======== ENTRIES SHOWN
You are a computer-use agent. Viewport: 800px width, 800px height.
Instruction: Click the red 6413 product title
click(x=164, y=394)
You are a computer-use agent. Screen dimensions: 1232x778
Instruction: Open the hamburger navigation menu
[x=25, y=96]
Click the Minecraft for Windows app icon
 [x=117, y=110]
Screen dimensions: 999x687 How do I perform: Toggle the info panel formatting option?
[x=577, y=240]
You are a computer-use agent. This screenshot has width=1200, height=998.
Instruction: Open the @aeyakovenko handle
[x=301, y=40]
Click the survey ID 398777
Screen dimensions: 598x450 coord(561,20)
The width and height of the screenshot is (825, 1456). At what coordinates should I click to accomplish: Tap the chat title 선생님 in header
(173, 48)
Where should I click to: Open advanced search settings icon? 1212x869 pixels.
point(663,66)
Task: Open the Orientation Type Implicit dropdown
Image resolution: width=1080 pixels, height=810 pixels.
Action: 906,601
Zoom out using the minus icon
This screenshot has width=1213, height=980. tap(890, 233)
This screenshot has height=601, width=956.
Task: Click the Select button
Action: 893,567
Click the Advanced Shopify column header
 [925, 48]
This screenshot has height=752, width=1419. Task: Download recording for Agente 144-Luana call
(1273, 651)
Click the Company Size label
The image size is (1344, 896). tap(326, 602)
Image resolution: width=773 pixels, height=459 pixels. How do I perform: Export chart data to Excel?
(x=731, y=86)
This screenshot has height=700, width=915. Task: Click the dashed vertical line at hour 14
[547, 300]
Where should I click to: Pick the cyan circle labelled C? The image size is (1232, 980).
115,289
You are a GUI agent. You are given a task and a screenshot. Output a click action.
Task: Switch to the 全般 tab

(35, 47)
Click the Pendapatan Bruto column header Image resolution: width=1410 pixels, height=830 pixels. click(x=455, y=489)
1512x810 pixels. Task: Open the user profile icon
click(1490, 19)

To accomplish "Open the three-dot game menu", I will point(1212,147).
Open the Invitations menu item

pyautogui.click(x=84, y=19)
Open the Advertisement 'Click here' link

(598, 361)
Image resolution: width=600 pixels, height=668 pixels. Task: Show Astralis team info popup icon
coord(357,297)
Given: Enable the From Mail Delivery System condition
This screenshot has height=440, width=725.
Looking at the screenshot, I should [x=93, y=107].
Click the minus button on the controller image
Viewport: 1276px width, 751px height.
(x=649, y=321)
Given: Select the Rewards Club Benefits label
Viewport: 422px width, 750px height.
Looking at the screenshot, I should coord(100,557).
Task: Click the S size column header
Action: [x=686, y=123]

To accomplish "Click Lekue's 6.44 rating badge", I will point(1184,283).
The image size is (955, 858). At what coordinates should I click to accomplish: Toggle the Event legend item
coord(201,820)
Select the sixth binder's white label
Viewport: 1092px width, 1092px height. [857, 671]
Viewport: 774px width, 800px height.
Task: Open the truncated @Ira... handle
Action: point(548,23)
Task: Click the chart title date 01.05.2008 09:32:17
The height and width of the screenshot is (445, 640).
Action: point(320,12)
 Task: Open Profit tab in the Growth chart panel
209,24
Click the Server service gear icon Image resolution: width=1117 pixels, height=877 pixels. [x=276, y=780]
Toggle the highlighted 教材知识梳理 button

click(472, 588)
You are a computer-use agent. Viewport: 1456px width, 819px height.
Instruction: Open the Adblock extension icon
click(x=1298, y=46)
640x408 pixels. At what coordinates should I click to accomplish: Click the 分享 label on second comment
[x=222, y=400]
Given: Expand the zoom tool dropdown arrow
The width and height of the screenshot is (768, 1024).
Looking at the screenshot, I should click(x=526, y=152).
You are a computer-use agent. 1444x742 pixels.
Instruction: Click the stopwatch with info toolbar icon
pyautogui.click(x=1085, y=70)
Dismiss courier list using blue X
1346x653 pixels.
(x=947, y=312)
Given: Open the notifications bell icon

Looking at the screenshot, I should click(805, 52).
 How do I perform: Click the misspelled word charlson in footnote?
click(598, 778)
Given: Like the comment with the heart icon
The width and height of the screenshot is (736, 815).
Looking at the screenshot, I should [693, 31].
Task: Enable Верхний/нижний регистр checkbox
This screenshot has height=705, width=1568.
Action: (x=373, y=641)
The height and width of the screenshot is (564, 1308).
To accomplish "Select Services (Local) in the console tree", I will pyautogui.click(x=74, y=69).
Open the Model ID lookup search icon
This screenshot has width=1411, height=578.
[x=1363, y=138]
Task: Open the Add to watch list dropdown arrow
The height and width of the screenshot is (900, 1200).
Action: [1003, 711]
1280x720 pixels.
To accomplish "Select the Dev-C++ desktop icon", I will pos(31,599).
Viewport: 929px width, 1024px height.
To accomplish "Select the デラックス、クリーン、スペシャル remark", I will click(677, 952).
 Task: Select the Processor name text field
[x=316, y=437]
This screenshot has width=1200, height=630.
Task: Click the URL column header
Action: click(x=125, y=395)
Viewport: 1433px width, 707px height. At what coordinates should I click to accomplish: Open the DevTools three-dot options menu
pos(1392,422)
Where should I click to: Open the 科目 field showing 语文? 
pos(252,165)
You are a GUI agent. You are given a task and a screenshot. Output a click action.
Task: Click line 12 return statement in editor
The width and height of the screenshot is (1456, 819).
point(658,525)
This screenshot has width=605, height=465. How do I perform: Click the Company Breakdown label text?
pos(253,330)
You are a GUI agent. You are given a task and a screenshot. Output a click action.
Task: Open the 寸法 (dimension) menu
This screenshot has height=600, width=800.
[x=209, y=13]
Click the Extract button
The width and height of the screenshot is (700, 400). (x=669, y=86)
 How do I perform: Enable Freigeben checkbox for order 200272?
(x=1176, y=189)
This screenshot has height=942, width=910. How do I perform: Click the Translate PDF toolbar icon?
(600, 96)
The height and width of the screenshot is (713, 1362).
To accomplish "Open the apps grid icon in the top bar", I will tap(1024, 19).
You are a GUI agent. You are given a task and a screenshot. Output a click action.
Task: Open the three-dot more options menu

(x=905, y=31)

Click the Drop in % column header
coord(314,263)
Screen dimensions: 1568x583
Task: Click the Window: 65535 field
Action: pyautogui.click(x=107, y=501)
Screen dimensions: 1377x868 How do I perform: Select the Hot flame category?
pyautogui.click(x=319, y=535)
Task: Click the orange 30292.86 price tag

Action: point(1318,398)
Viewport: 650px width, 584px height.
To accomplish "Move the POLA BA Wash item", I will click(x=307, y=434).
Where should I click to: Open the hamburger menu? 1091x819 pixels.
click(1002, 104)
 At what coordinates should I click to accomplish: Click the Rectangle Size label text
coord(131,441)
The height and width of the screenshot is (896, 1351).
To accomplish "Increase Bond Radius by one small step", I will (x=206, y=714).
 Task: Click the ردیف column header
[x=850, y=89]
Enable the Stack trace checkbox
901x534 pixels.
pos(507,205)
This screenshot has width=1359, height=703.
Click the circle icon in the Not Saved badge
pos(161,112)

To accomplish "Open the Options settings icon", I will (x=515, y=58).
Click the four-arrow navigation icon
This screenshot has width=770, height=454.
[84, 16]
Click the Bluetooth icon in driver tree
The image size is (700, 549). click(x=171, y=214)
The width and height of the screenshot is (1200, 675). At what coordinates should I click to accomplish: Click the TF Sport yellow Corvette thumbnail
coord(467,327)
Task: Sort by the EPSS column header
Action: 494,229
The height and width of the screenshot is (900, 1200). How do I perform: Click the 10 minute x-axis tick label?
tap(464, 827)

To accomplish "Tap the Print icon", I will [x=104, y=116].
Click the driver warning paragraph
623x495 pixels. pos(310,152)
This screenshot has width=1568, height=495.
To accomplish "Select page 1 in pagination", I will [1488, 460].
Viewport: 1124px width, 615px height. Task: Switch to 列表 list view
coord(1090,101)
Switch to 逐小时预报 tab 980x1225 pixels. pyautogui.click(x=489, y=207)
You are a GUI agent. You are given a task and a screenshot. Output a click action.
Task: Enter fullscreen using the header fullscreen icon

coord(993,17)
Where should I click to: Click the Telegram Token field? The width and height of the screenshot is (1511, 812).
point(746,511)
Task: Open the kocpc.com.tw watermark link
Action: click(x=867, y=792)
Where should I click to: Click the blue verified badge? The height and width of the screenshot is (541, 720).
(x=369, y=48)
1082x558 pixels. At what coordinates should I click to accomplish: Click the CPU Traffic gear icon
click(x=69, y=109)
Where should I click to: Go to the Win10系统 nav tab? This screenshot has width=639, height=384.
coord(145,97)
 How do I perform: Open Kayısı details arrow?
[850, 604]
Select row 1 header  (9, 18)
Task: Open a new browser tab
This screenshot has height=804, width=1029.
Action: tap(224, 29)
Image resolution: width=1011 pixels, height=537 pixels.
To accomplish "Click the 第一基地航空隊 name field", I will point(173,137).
================
WORK TO COMPLETE » Starting at the line that contains "Where should I click to: Click the Telegram", write out every line through the last one in the data above, exactly as it stands.

ANSWER TO THIS TASK »
Where should I click to: Click the Telegram Token field? The width and height of the screenshot is (1511, 812).
point(746,511)
Task: Open the kocpc.com.tw watermark link
Action: click(x=867, y=792)
Where should I click to: Click the blue verified badge? The height and width of the screenshot is (541, 720).
(x=369, y=48)
1082x558 pixels. At what coordinates should I click to accomplish: Click the CPU Traffic gear icon
click(x=69, y=109)
Where should I click to: Go to the Win10系统 nav tab? This screenshot has width=639, height=384.
coord(145,97)
 How do I perform: Open Kayısı details arrow?
[850, 604]
Select row 1 header  (9, 18)
Task: Open a new browser tab
This screenshot has height=804, width=1029.
Action: tap(224, 29)
Image resolution: width=1011 pixels, height=537 pixels.
To accomplish "Click the 第一基地航空隊 name field", I will point(173,137).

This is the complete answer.